J. L. Bentley has suggested that we simplify the problem by restricting our attention to bitonic tours, that is, tours that start at the leftmost point, go strictly rightward to the rightmost point, and then go strictly leftward back to the starting point. Figure 15.11(b) shows the shortest bitonic tour of the same 7 points. In this case, a polynomial-time algorithm is possible.

Describe an O($n^2$)-time algorithm for determining an optimal bitonic tour. You may assume that no two points have the same x-coordinate and that all operations on real numbers take unit time. (Hint: Scan left to right, maintaining optimal possibilities for the two parts of the tour.)

Solution is implemented here.

##### 15-4 Printing neatly

Consider the problem of neatly printing a paragraph with a monospaced font (all characters having the same width) on a printer. The input text is a sequence of n words of lengths $l_1$, $l_2$, …, $l_n$, measured in characters. We want to print this paragraph neatly on a number of lines that hold a maximum of M characters each. Our criterion of “neatness” is as follows. If a given line contains words i through j, where ij, and we leave exactly one space between words, the number of extra space characters at the end of the line is M - j + i - $∑_{k = i}^j l_k$, which must be nonnegative so that the words fit on the line. We wish to minimize the sum, over all lines except the last, of the cubes of the numbers of extra space characters at the ends of lines. Give a dynamic-programming algorithm to print a paragraph of n words neatly on a printer. Analyze the running time and space requirements of your algorithm.

Solution is implemented here.

Running time is O(M n), space requirement is O(n).

##### 15-5 Edit distance

In order to transform one source string of text x[1‥m] to a target string y[1‥n], we can perform various transformation operations. Our goal is, given x and y, to produce a series of transformations that change x to y. We use an array z—assumed to be large enough to hold all the characters it will need—to hold the intermediate results. Initially, z is empty, and at termination, we should have z[j] = y[j] for j = 1, 2, …, n. We maintain current indices i into x and j into z, and the operations are allowed to alter z and these indices. Initially, i = j = 1. We are required to examine every character in x during the transformation, which means that at the end of the sequence of transformation operations, we must have i = m + 1.

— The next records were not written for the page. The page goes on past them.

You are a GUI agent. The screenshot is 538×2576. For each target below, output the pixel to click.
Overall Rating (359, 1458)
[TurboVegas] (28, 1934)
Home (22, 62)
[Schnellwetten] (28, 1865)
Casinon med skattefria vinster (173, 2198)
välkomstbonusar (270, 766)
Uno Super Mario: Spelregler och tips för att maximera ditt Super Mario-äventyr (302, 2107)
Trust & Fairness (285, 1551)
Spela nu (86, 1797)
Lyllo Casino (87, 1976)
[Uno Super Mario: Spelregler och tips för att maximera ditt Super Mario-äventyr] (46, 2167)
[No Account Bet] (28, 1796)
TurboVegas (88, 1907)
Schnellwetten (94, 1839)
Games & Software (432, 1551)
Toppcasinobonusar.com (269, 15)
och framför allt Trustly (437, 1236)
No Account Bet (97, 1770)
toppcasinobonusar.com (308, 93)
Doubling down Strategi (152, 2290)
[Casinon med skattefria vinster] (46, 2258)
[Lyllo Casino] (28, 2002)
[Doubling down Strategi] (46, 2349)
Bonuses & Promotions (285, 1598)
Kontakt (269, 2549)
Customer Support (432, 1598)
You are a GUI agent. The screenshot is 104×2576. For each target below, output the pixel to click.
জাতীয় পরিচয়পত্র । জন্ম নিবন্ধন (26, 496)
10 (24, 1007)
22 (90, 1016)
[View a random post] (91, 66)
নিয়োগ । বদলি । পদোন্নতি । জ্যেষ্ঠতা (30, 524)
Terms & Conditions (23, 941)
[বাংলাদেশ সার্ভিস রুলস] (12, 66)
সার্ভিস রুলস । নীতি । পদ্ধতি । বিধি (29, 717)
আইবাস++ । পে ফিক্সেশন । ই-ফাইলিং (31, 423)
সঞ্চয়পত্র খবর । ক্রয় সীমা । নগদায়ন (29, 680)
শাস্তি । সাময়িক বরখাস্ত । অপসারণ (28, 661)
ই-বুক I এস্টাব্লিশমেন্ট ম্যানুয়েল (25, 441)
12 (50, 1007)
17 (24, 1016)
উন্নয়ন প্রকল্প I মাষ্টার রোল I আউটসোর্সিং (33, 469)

We may choose from among six transformation operations:

• Copy a character from x to z by setting z[j] = x[i] and then incrementing both i and j. This operation examines x[i].
• Replace a character from x by another character c, by setting z[j] = c, and then incrementing both i and j. This operation examines x[i].
• Delete a character from x by incrementing i but leaving j alone. This operation examines x[i].
• Insert the character c into z by setting z[j] = c and then incrementing j, but leaving i alone. This operation examines no characters of x.
• Twiddle (i.e., exchange) the next two characters by copying them from x to z but in the opposite order; we do so by setting z[j] = x[i + 1] and z[j + 1] = x[i] and then setting i = i + 2 and j = j + 2. This operation examines x[i] and x[i + 1].
• Kill the remainder of x by setting i = m + 1. This operation examines all characters in x that have not yet been examined. This operation, if performed, must be the final operation.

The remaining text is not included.